Fitness is going high-tech, but how do you keep up with all the innovative workout trends and technologies? Which ones are going to stand the test of time, and which are simply fitness fads? If you’re getting bored of your current fitness routine, we’ve got the list of replacements that will take your workout into the future.


1. Replace Crossfit with Self-Limiting Movement: According to wellness expert Adam Bornstein, ‘Movement—simply, being able to move athletically and without restriction—is becoming one of the biggest buzzwords in fitness. Of course, all exercise involves movement, but most people have lost the ability to move correctly. Sitting at desks in front of computers causes muscle imbalances, poor posture, and, subsequently, bad movement patterns during exercise. As a result, you won’t get as much out of your workouts and can injure yourself. “Self-limiting” exercise is the prescription. These are movements that require complete engagement. Think about pushing a sled or performing an inverted row (where you hang underneath a bar, body parallel with the floor, and pull yourself up). If you can’t do the exercise with near-perfect form, you won’t be able to do it at all…On a novice level, exercise classes are prescribing more movements associated with children’s games: Bear crawls, tree climbing, and carrying logs are all functional ways to build strength, stamina, and mobility while making training feel less like work and more like play.’

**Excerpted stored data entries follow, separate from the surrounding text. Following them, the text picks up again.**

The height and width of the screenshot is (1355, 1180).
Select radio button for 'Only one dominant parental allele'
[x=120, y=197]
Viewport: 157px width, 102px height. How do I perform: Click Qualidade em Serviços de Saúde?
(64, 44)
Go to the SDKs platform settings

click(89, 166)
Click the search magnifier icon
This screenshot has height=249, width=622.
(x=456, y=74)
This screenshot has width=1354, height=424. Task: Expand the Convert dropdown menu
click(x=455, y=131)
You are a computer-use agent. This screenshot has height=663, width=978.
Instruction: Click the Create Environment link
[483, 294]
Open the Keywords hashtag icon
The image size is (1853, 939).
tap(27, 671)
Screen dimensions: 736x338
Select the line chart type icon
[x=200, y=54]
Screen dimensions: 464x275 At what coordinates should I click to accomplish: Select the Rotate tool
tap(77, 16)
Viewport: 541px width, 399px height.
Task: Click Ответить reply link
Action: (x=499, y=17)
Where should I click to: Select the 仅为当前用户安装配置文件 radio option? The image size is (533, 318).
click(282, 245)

2. Add Phytosomes to Your Supplements: ‘If the supplements you take aren’t working, it may not be their fault,’ Bornstein notes. ‘Your body could just be incapable of absorbing them and letting them work as intended. Two kinds of molecules—polyphenols and triterpenes—form part of the natural defence mechanisms that exist in plants (to discourage insects and bacteria from eating them). They’re abundant in nature and impossible to avoid consuming in a normal diet, and they block the absorption of many of the nutrients we eat or supplement with, decreasing their potency. Savvy supplement makers are combating the problem by adding phytosomes to their formulas…The phytosomes allow the supplement molecules to be taken right into your blood stream, making them more usable in the body.’


3. Forget Bootcamps and Try Customised, Skill-Based Classes: ‘People who feel isolated by personal training—or simply don’t want to pay high prices for it—often sign up for boot camps so they can work out with others who have similar goals in a more playful group setting,’ Bornstein explains. ‘But boot camps, which boomed through the past decade, are now on the wane. The problem with boot camps is the one-size- fits-all approach. When everybody in the class more or less does the same workout, individual weaknesses are rarely targeted. That holds clients back from achieving their goals. What’s next is a new, hybrid fitness approach that offers individualised group plans. The boot-camp format of big-group training will remain, but participants will work on their individual weaknesses within it. It’s a system more akin to what martial arts dojos have done for hundreds of years already. Everybody trains in the same room practicing punches, kicks, and holds, but the white belts work with one another while the black belts do more advanced training.’


4. Ditch the Gym and Get Training Online: Bornstein points out, ‘Talented trainers from all over the world are bringing their workout programs to the digital universe. You can get access to training (and nutrition) that’s real-guy tested as well as research approved just by going to their websites. Being trained digitally, it seems, might even be more effective than doing it in person. Scientists at the University of California, San Francisco, compared Web-based health and fitness programs with non- Web-based ones. The Web plans were more effective at teaching new information and creating behavioral change, which resulted in clients maintaining their weight loss, and even improving their own perception of their bodies.’